Consigne -
D'après l'extrait sur les droits des femmes et le conflit armé en Colombie, depuis quelle année l'association COLEMAD se consacre-t-elle à la situation des femmes rurales touchées par le déplacement forcé ?

Extrait choisi -
+++
Informez-vous

Votre source d’information par excellence sur les dernières tendances touchant la justice de genre et les droits des femmes dans le monde

Les droits des femmes et le conflit armé en Colombie

DOSSIER DU VENDREDI: «Le conflit armé colombien, qui dure depuis plus de 40 ans, s’est développé parallèlement à une situation de pauvreté nationale. Le déplacement forcé, les massacres perpétrés à l’encontre des populations ainsi que différents actes de violations du Droit International Humanitaire affectent surtout les femmes ».

Par Gabriela De Cicco

C’est par ces mots que commence le récit de celle que nous interviewons, Maître Luz E. Romero, fondatrice et coordinatrice générale du Colectivo Mujeres al Derecho (COLEMAD). Cette association se consacre depuis 2003 à étudier et intervenir sur la situation, les besoins et les droits des femmes rurales touchées par le déplacement forcé et le conflit armé en général, ainsi que sur la responsabilité de l’Etat.
+++
Données fournies -
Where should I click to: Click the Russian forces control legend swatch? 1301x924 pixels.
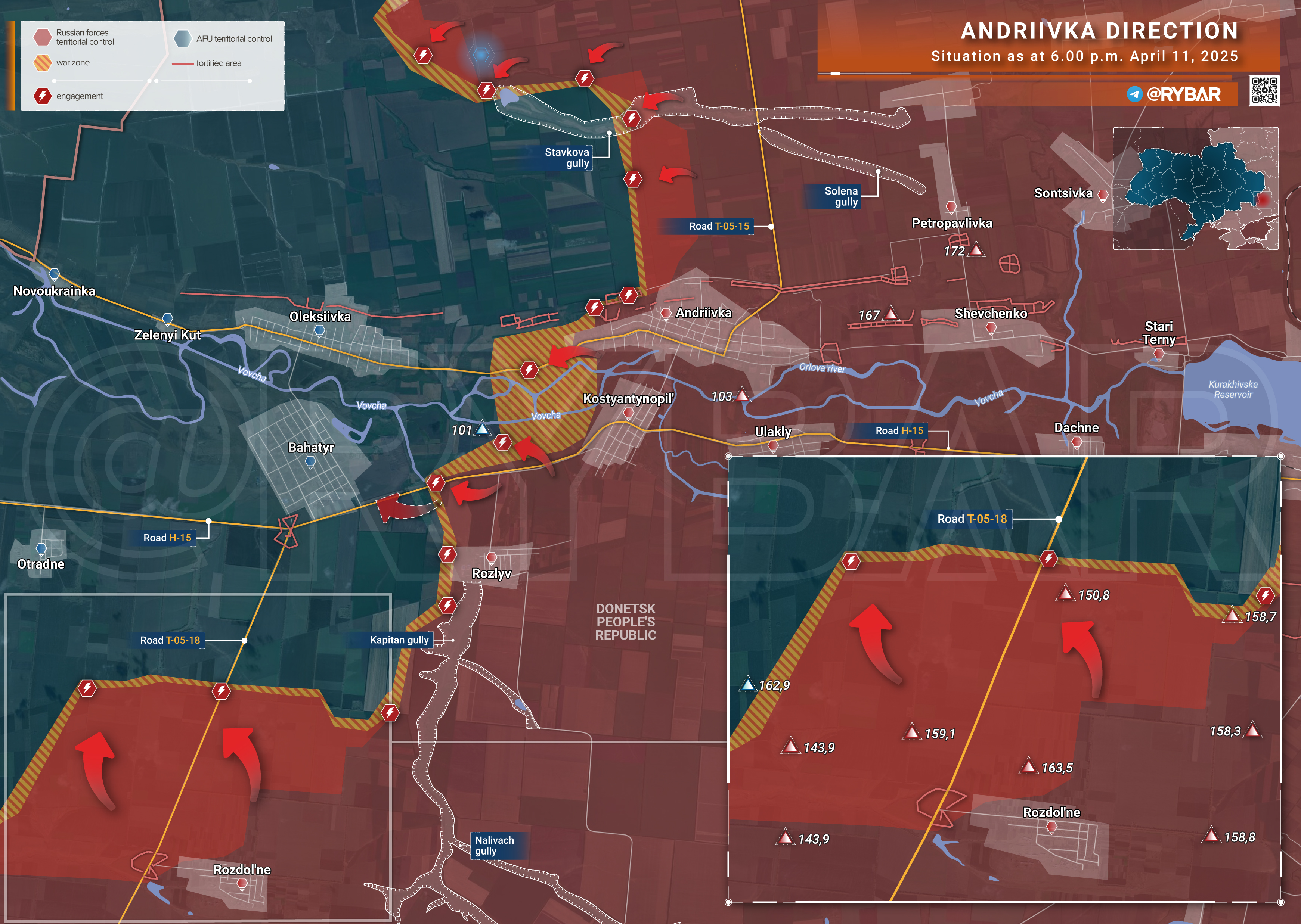point(42,37)
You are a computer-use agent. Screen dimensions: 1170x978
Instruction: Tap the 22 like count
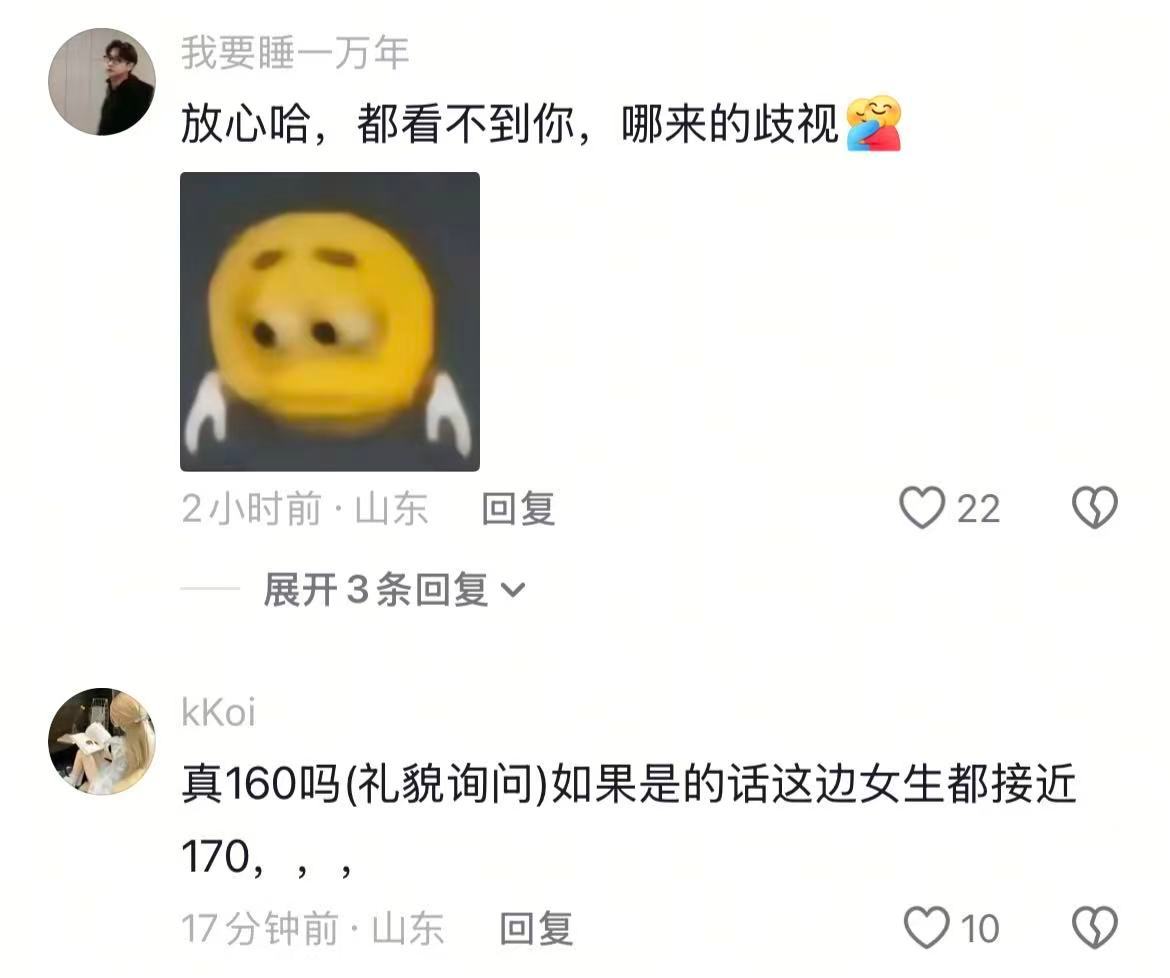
+++
Corrigé -
Depuis 2003.